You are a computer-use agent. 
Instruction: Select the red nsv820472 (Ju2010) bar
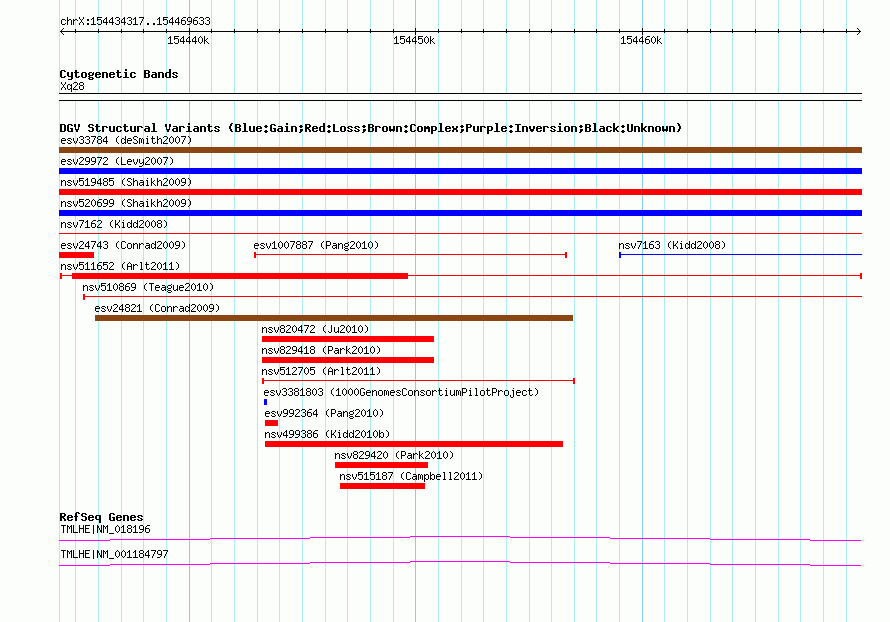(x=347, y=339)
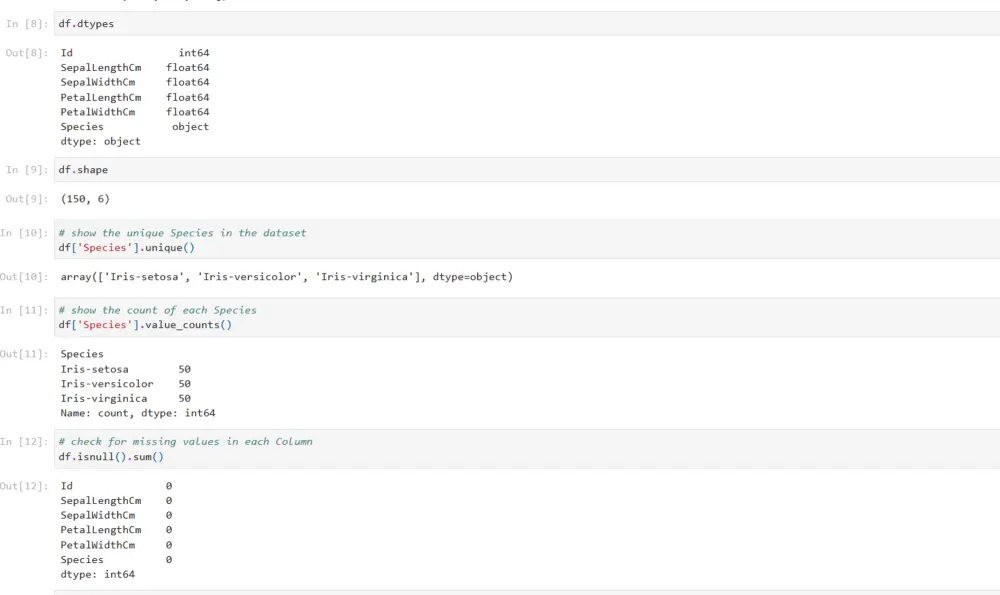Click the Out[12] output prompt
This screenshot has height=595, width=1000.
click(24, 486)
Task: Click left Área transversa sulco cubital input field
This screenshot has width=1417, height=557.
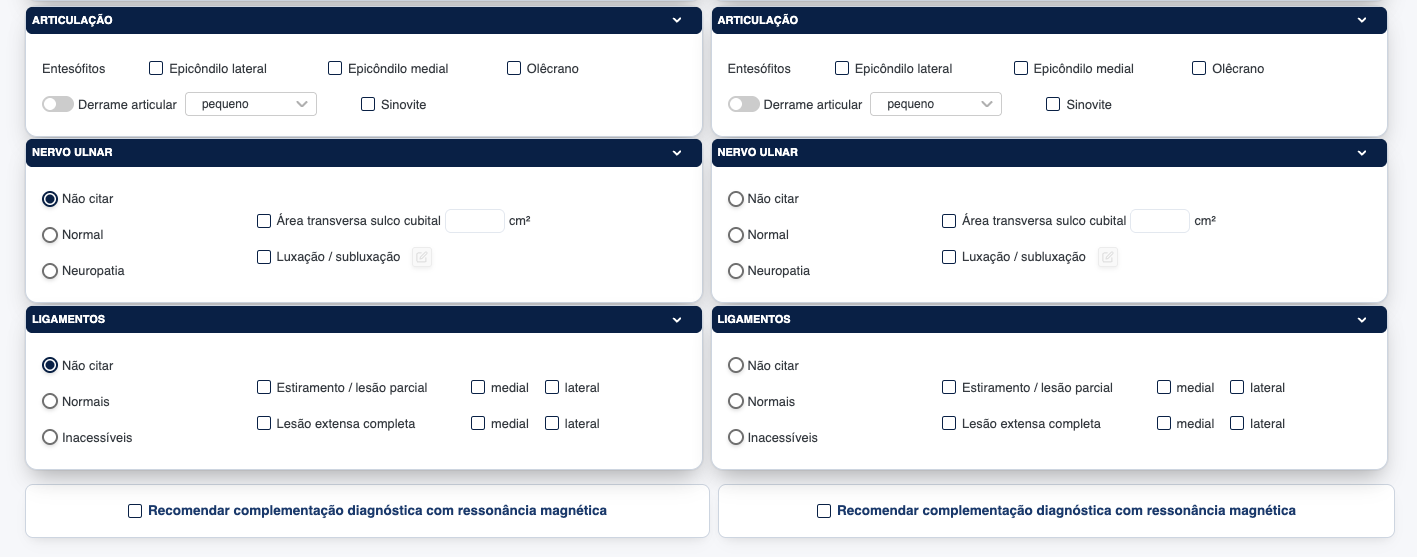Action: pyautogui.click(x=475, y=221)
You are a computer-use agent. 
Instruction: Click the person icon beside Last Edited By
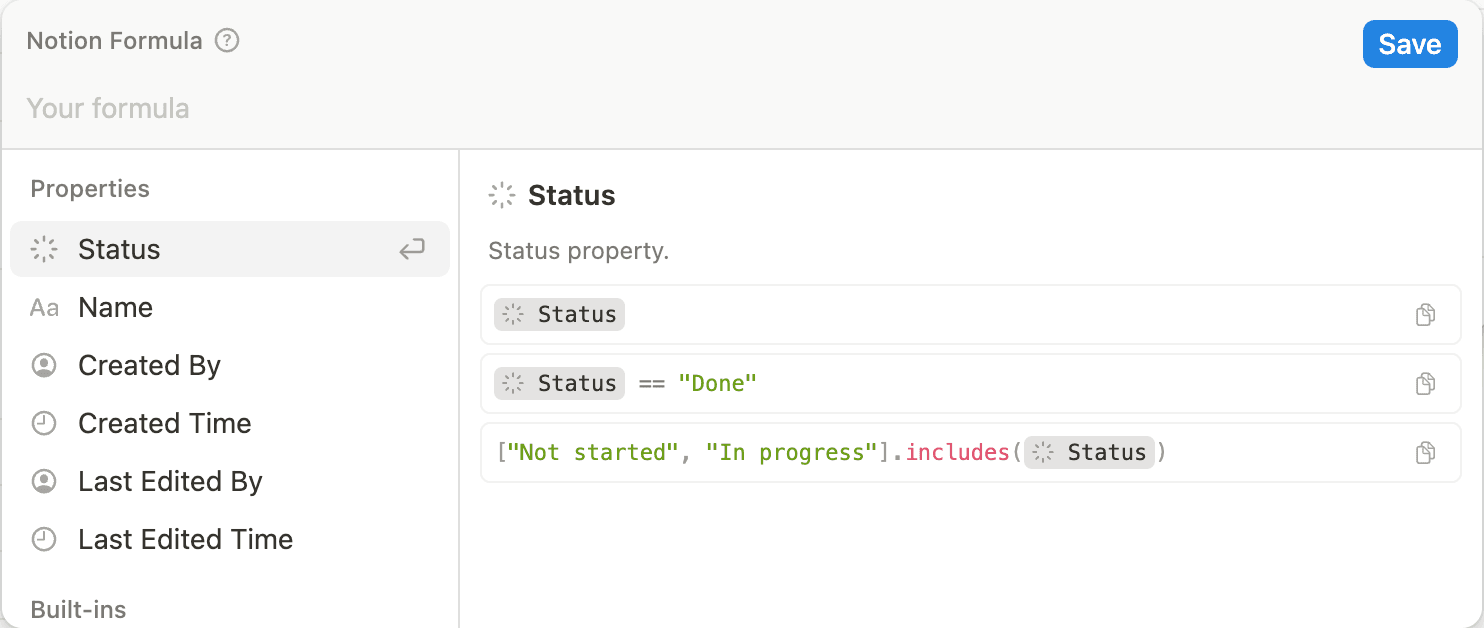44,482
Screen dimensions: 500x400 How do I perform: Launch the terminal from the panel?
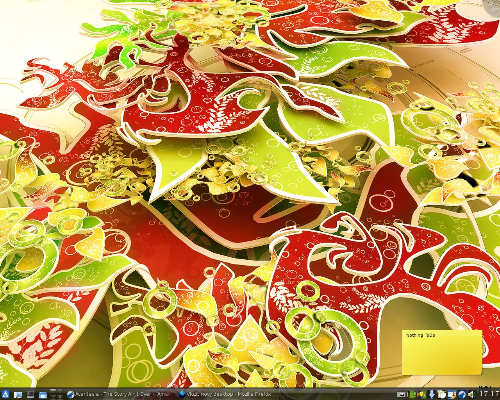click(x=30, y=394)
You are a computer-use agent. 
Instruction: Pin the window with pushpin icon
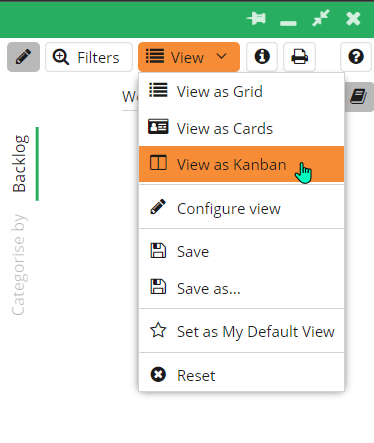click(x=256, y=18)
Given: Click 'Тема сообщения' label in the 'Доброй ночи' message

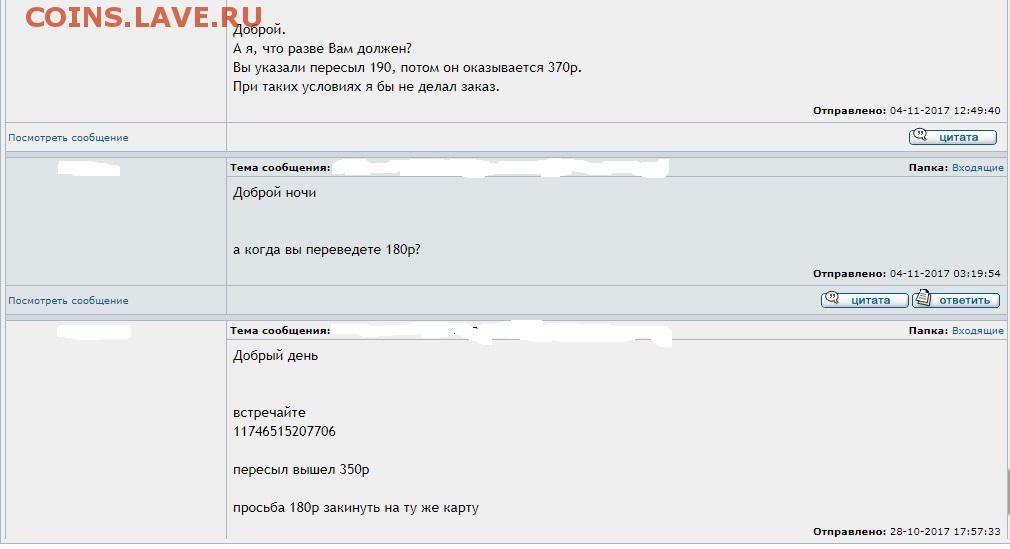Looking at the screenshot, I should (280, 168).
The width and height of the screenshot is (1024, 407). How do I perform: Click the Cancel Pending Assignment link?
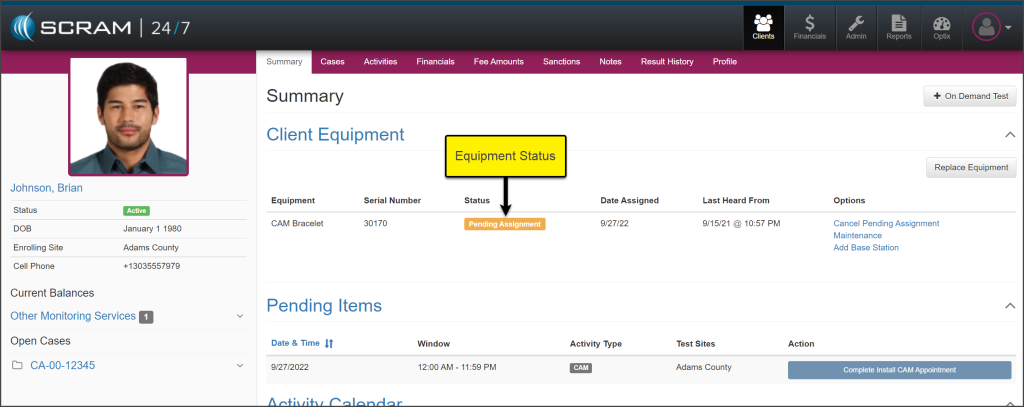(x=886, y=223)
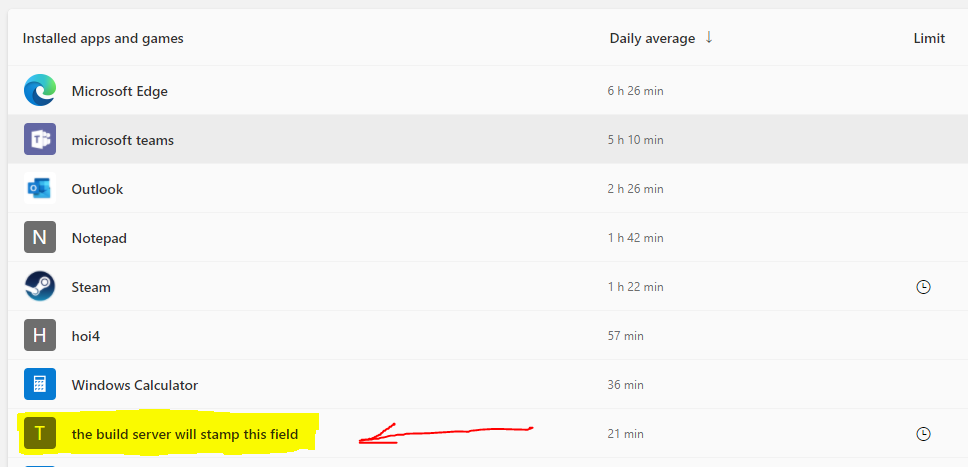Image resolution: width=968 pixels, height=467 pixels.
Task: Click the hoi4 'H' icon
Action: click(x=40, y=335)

*Prompt*. Copy the final portion of the records: every line from the one containing "Given: Click 'Тема" through the last, word for word, without pictures.

*Reply to the exercise*.
Given: Click 'Тема сообщения' label in the 'Доброй ночи' message

Looking at the screenshot, I should (280, 168).
The width and height of the screenshot is (1024, 407). How do I perform: Click the Cancel Pending Assignment link?
(x=886, y=223)
Image resolution: width=968 pixels, height=467 pixels.
Task: Click the hoi4 'H' icon
Action: click(x=40, y=335)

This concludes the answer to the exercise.